A cultura da soja é uma das principais culturas do agronegócio brasileiro, podendo ser limitada por adubações equivocadas em área de cerrado. Com o presente trabalho, objetivou avaliar a dinâmica da adubação fosfatada, pelo uso de fontes e doses na adubação de manutenção da cultura da soja, em solo com alto teor de P, verificando a real eficácia do uso do superfosfato triplo de eficiência aumentada. O experimento foi realizado em delineamento em blocos ao acaso, com quatro repetições, em esquema fatorial de 2x5, sendo o primeiro fator fontes de fertilizantes (superfosfato triplo e superfosfato triplo de eficiência aumentada) e segundo fator doses de P2O5 (0, 40, 80, 120 e 240 kg ha-1). O experimento foi conduzido em área experimental, em Rio Verde, GO, buscando-se avaliar as influências nas características de componentes de produção e produtividade da soja, na fertilidade do solo, concentrações nutricionais dos grãos de soja colhidos e a dinâmica do P no solo.
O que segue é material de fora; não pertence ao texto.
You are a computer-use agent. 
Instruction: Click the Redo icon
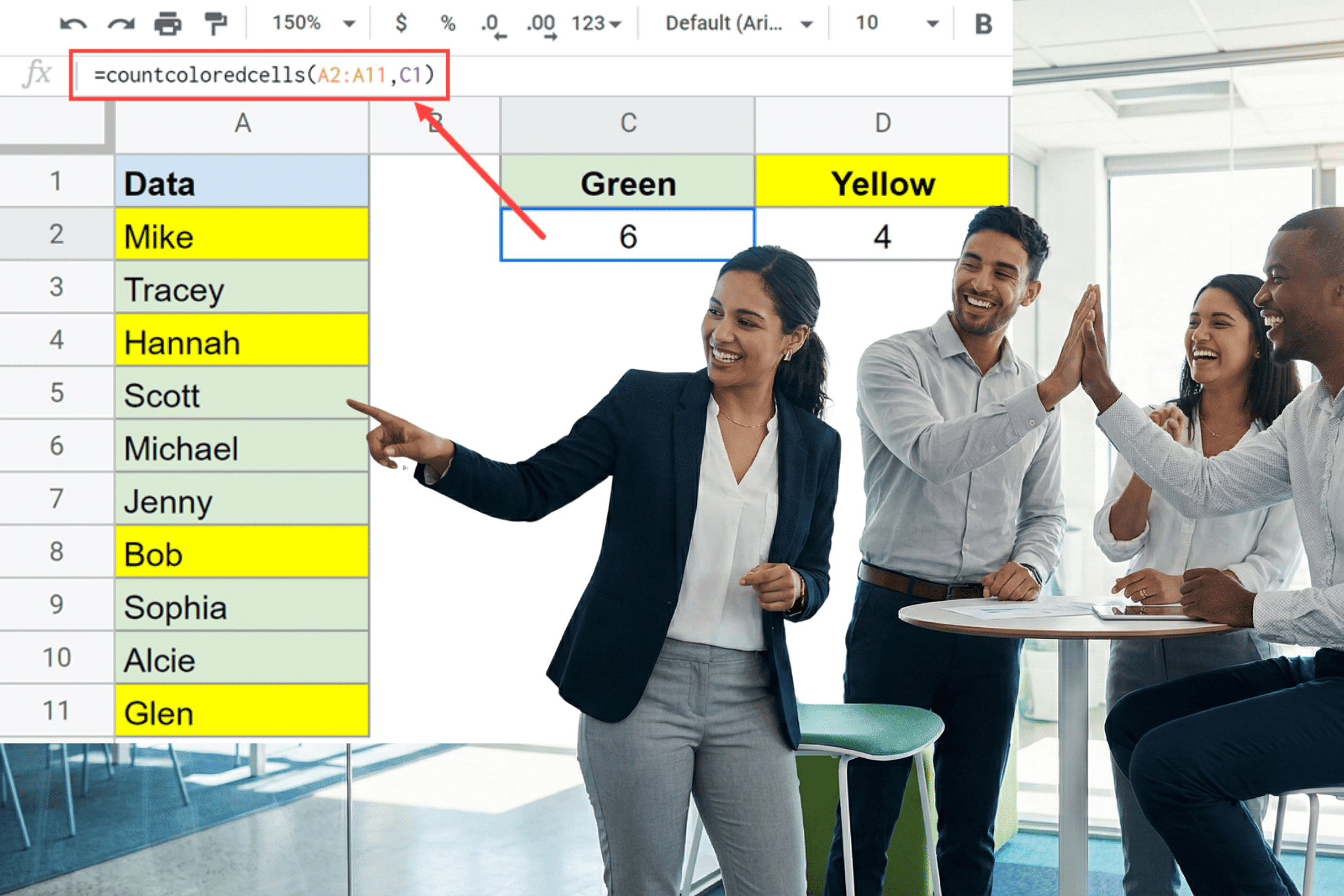(120, 24)
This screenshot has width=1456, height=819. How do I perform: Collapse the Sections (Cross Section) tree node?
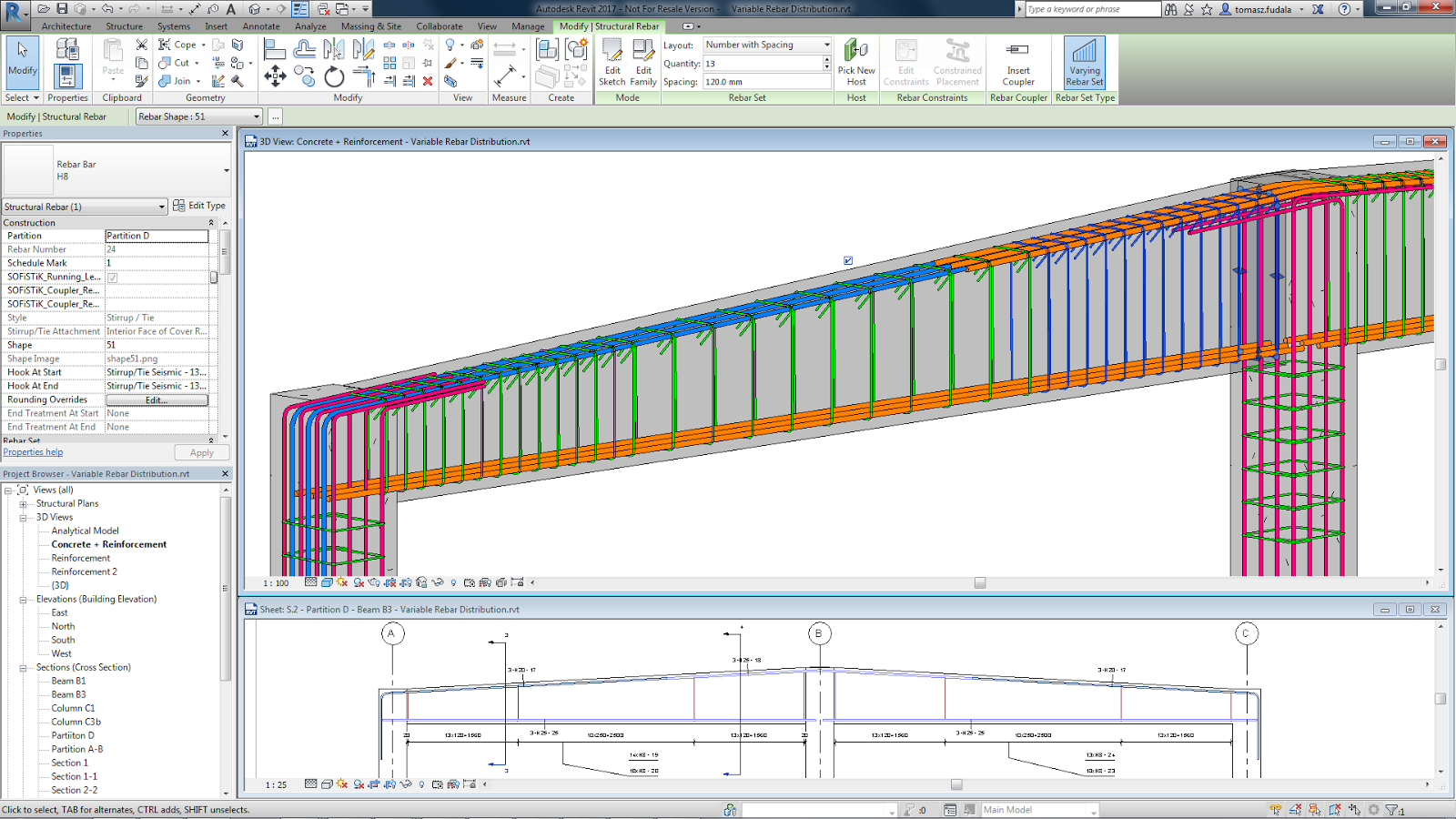coord(23,667)
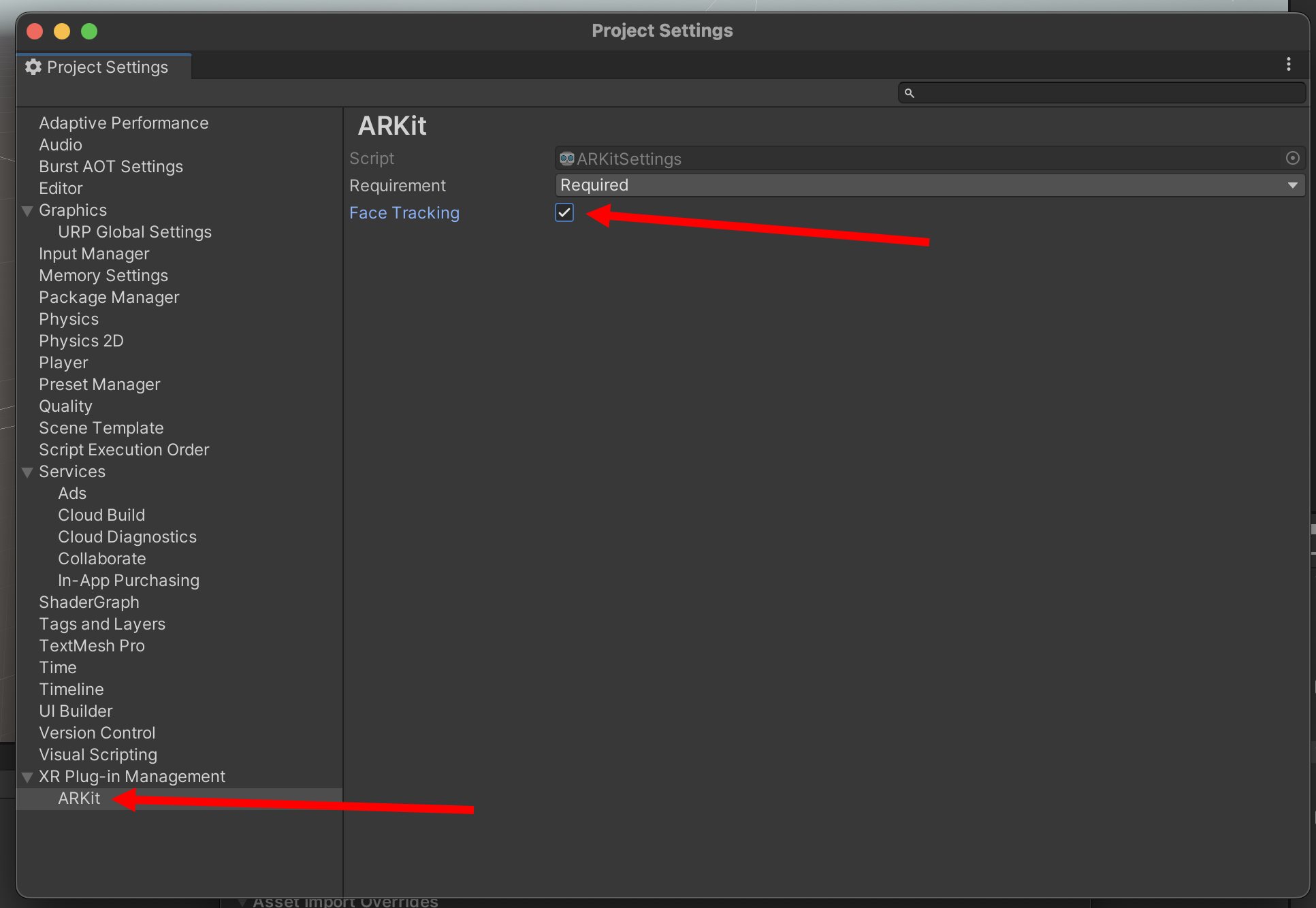Click the Face Tracking label link
This screenshot has height=908, width=1316.
[x=404, y=213]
Constatou-se que a cultura da soja não respondeu à adubação fosfatada, em solo com alto teor de P. A adubação fosfatada influenciou os teores de P, S, Cu e Fe do solo e nas concentrações de N e Fe dos grãos colhidos. Para a adubação fosfatada, recomenda-se o uso do Superfosfato triplo convencional na dose de 75 kg ha-1 de P2O5.